=== EXTRACTED DATA ===
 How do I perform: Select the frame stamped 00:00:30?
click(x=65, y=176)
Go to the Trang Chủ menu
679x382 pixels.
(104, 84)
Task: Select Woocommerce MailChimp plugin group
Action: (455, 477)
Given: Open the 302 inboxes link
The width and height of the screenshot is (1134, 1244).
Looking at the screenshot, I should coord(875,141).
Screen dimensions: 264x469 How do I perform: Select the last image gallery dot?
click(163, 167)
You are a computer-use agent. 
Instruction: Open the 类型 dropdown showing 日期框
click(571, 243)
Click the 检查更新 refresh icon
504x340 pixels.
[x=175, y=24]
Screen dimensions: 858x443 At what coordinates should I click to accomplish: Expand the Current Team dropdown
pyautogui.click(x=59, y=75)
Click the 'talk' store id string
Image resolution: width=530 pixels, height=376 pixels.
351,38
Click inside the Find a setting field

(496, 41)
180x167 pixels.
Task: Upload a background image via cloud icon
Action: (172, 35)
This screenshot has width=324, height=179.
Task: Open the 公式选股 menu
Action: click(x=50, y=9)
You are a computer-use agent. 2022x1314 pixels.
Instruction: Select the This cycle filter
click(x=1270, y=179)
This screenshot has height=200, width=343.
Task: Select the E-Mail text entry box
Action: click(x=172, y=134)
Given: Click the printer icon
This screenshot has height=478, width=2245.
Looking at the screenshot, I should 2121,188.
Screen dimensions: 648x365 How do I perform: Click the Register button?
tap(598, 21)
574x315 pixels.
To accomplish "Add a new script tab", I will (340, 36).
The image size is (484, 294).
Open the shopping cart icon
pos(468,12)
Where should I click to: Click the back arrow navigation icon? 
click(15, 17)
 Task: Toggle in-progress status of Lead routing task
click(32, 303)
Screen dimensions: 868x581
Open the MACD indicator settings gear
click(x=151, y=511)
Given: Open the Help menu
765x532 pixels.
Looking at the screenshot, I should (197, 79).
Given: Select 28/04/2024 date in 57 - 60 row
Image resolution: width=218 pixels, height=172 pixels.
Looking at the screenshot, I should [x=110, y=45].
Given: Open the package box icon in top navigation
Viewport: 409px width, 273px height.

=== WORK REQUIRED ===
Transcribe each line of the data exactly, skipping none.

=== REPLY ===
 How do I perform: Select the frame stamped 00:00:30?
click(x=65, y=176)
Go to the Trang Chủ menu
679x382 pixels.
(104, 84)
Task: Select Woocommerce MailChimp plugin group
Action: (455, 477)
Given: Open the 302 inboxes link
The width and height of the screenshot is (1134, 1244).
Looking at the screenshot, I should coord(875,141).
Screen dimensions: 264x469 How do I perform: Select the last image gallery dot?
click(163, 167)
You are a computer-use agent. 
Instruction: Open the 类型 dropdown showing 日期框
click(571, 243)
Click the 检查更新 refresh icon
504x340 pixels.
[x=175, y=24]
Screen dimensions: 858x443 At what coordinates should I click to accomplish: Expand the Current Team dropdown
pyautogui.click(x=59, y=75)
Click the 'talk' store id string
Image resolution: width=530 pixels, height=376 pixels.
351,38
Click inside the Find a setting field

(496, 41)
180x167 pixels.
Task: Upload a background image via cloud icon
Action: (172, 35)
This screenshot has width=324, height=179.
Task: Open the 公式选股 menu
Action: click(x=50, y=9)
You are a computer-use agent. 2022x1314 pixels.
Instruction: Select the This cycle filter
click(x=1270, y=179)
This screenshot has height=200, width=343.
Task: Select the E-Mail text entry box
Action: click(x=172, y=134)
Given: Click the printer icon
This screenshot has height=478, width=2245.
Looking at the screenshot, I should 2121,188.
Screen dimensions: 648x365 How do I perform: Click the Register button?
tap(598, 21)
574x315 pixels.
To accomplish "Add a new script tab", I will (340, 36).
The image size is (484, 294).
Open the shopping cart icon
pos(468,12)
Where should I click to: Click the back arrow navigation icon? 
click(15, 17)
 Task: Toggle in-progress status of Lead routing task
click(32, 303)
Screen dimensions: 868x581
Open the MACD indicator settings gear
click(x=151, y=511)
Given: Open the Help menu
765x532 pixels.
Looking at the screenshot, I should (197, 79).
Given: Select 28/04/2024 date in 57 - 60 row
Image resolution: width=218 pixels, height=172 pixels.
Looking at the screenshot, I should [x=110, y=45].
Given: Open the package box icon in top navigation
Viewport: 409px width, 273px height.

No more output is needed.